Unfortunately that's a lot for this part of the code, because it's called multiple times, for different Process methods, typically in a loop (imagine an app monitoring CPU percentages of all processes every second, which is a typical use-case for psutil).
This would penalize both threaded and non-threaded apps too much.

Indeed adding a thread lock to these commonly used functions will cause heavy overhead, especially for some apps monitoring all processes (up to ~10k).

I use multi-threading to gather process information asynchronously in my own app nvitop, which is to take snapshots for all GPU Processes every 2 seconds in 3 separated threads.
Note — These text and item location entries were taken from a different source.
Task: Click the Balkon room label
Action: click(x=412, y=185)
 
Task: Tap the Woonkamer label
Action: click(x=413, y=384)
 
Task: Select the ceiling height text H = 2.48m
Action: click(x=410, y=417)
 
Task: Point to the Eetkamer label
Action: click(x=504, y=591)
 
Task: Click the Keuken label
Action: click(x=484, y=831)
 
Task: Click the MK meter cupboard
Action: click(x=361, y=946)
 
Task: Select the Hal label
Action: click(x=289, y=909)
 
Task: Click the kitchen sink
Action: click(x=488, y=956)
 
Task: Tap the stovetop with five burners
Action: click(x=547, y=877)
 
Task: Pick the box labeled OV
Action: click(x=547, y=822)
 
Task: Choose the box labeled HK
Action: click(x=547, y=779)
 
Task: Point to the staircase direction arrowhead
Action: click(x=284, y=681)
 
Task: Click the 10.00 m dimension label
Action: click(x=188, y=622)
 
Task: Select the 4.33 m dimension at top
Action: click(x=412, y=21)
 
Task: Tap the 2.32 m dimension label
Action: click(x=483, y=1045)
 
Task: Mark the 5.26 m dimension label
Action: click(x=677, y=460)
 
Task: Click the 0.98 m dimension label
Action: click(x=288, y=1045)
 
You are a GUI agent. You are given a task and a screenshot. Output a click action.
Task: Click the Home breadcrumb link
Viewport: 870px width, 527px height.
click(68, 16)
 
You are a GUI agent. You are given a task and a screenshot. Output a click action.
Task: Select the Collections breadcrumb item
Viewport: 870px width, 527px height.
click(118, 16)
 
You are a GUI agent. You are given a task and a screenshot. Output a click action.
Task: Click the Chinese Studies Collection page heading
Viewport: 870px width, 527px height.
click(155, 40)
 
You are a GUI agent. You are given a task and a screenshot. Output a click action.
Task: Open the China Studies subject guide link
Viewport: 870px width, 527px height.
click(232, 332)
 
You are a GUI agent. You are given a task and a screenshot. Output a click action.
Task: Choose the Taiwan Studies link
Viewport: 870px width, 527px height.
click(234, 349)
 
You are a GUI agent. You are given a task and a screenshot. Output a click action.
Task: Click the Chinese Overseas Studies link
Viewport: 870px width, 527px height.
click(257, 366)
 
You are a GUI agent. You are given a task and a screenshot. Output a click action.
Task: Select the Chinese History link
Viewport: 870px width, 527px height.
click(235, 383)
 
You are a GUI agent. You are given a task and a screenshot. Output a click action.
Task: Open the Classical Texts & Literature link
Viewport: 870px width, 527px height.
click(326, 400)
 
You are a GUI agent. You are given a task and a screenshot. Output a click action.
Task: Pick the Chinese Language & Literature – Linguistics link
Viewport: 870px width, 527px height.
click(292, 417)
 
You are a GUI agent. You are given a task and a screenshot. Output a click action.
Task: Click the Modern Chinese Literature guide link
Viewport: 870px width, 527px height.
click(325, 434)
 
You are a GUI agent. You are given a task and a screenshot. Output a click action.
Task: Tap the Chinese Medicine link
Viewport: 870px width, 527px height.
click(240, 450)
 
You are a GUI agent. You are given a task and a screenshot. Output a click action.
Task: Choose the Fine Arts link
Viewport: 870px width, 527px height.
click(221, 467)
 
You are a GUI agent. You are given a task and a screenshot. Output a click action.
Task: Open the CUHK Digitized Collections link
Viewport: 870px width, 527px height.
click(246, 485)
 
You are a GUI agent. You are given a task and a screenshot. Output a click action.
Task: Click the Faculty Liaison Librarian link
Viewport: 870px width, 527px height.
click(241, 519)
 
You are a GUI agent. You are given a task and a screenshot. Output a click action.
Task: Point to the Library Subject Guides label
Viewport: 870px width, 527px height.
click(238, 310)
There could be multiple threads to manipulate with the same Process instance at the same time. My current solution is to add a global snapshot lock to all these threads to ensure there is only one thread gathering information. But I think to make psutil a thread-safe library is better.

If the thread lock introduces too much overhead. I think just fix the AttributeError (lock-less) is fine:

    @functools.wraps(fun)
    def wrapper(self):
        try:
            # case 1: we previously entered oneshot() ctx
            ret = self._cache[fun]
        except AttributeError:
            # case 2: we never entered oneshot() ctx
            return fun(self)
        except KeyError:
            # case 3: we entered oneshot() ctx but there's no cache
            # for this entry yet
            ret = fun(self)
            try:
                self._cache[fun] = ret
            except AttributeError:
                pass  # inconsistency caused by multi-threading, just ignore it
            
        return ret

I have an idea on how to solve this, but first I would like to find a way to reproduce the original issue that you reported in #1948
I tried this, but it doesn't work

It is hard to reproduce issue #1948, sometimes it will take hours of running. The issue raises on both thread A and B entering oneshot() ctx with empty cache. Then thread B exits oneshot() ctx and delete attribute self._cache before thread A can set ret = self._cache[fun] = fun(self).

@giampaolo
Copy link
Owner

giampaolo commented Oct 2, 2021

If the thread lock introduces too much overhead. I think just fix the AttributeError (lock-less) is fine:
[snippet]

This is exactly what I had in mind: sacrifice caching if we bump into this corner case. If you update your PR I'll gladly merge it.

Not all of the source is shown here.